He strolled into the room and quietly laid his books on a desk. Class would begin in about three minutes; soon the teacher would be droning on about something utterly irrelevant to his life. Entirely removed from his surroundings, the small plastic gadgets in his ears piped in the words that resounded repeatedly in his head, chorusing the ideas that he has heard about sex and violence and crime—and women. Vulgarities and obscenities that had always been forbidden in mainstream American media were now a daily part of his life—a ritual—since he was six years old.
He could play that rap refrain in his brain without the assistance of an iPod, one of the most popular play toys known to post-9/11 teenagers. But the iPod somehow gave him power. The iPod increased his status. He had become the latest of the Boomers’ grandchildren to use a technology the Boomers had only dreamed of: music you choose, music you take with you, music you listen to at your whim! American high schools and middle schools, however, have not joined the hippest of all music generations in promoting the iPod craze; very few school officials condone them, allow them, or use them.
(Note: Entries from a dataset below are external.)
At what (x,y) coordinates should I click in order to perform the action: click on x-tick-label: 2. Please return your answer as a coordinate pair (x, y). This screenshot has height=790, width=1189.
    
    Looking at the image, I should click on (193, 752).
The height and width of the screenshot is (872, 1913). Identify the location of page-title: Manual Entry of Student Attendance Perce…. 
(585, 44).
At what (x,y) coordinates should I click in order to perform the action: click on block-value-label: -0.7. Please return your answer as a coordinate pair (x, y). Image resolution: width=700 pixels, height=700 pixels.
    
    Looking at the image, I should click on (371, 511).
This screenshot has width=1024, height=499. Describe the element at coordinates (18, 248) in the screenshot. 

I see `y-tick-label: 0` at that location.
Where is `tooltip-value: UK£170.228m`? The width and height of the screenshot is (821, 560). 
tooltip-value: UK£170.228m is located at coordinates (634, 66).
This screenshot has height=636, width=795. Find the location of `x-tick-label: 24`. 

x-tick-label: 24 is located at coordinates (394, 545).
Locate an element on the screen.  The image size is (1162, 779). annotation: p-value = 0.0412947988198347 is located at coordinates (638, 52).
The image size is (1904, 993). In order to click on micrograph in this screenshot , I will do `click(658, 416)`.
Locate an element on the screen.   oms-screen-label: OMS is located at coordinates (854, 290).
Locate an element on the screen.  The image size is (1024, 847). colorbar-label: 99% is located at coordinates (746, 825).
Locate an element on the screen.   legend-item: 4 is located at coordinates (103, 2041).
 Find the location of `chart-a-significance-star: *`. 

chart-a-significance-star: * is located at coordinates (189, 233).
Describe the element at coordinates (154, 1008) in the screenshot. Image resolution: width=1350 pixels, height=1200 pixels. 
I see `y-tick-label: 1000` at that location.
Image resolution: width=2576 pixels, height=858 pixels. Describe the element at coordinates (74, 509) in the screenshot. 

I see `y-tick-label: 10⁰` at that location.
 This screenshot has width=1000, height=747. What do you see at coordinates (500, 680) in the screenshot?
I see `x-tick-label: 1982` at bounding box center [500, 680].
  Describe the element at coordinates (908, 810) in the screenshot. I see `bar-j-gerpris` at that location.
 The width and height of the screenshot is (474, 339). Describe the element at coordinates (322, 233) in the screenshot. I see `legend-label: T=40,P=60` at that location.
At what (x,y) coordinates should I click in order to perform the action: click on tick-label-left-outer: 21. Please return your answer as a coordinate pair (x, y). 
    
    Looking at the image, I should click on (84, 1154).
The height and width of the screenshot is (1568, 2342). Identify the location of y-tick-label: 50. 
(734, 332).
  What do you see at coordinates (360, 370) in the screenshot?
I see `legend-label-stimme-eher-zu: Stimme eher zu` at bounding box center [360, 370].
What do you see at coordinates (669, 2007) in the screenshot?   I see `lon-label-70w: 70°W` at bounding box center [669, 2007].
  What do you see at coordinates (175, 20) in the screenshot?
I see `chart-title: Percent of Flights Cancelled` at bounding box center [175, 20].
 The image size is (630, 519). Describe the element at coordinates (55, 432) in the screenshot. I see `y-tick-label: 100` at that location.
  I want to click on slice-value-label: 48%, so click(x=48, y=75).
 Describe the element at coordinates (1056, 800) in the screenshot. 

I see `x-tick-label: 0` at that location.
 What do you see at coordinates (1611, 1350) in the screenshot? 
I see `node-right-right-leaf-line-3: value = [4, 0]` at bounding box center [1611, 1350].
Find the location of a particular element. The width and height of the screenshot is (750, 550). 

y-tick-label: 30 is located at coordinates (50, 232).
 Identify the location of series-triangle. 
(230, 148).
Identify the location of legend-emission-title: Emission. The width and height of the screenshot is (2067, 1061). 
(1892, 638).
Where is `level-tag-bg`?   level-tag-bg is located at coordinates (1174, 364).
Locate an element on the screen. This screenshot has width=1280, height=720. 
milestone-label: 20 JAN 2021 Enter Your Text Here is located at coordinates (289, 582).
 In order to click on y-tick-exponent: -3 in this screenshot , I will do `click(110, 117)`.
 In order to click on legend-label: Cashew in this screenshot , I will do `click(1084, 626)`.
The acceptance of iPods in American secondary schools has grown tantamount to the acceptance of the small transistor radios of the 1960s, when kids snuck them into schools in order to hear the World Series (played during the daytime back then). Those radios existed—they were certainly there—but most school officials simply shrugged their shoulders in a quasi acceptance of the new technology of the time. It had become the old, “If you can’t beat ’em, join ’em” attitude. And was listening to the World Series—America’s Pastime, after all—really that bad?
As a teacher, I loathe the use of iPods at school for three main reasons:
1. They disrupt the kids’ concentration. Students should be thinking about what’s happening at school—ideas about algebra, government, and Whitman—not Snoop Dog’s latest bout in jail or Eminem’s most recent confrontation with guns and cops. At the very least, they should be looking at the school’s “Vision Statement”—no one can figure out its significance—that is plastered on the walls of every classroom.
2. They lose them. Bureaucratic nightmares over lost iPods tend to thwart the benefits of being ever-connected to the woes of young convicts who lament about their bitches standing them up and their homies talking shit to them.
3. They scare me. Not literally frighten, but just knowing—or having a good idea—what is being heard in those earphones at any precise moment is enough to rattle my nerves. I might try denying my most subjective assumptions and pretend as though my students were listening to the Righteous Brothers, but I have a feeling I won’t be fooling myself for long.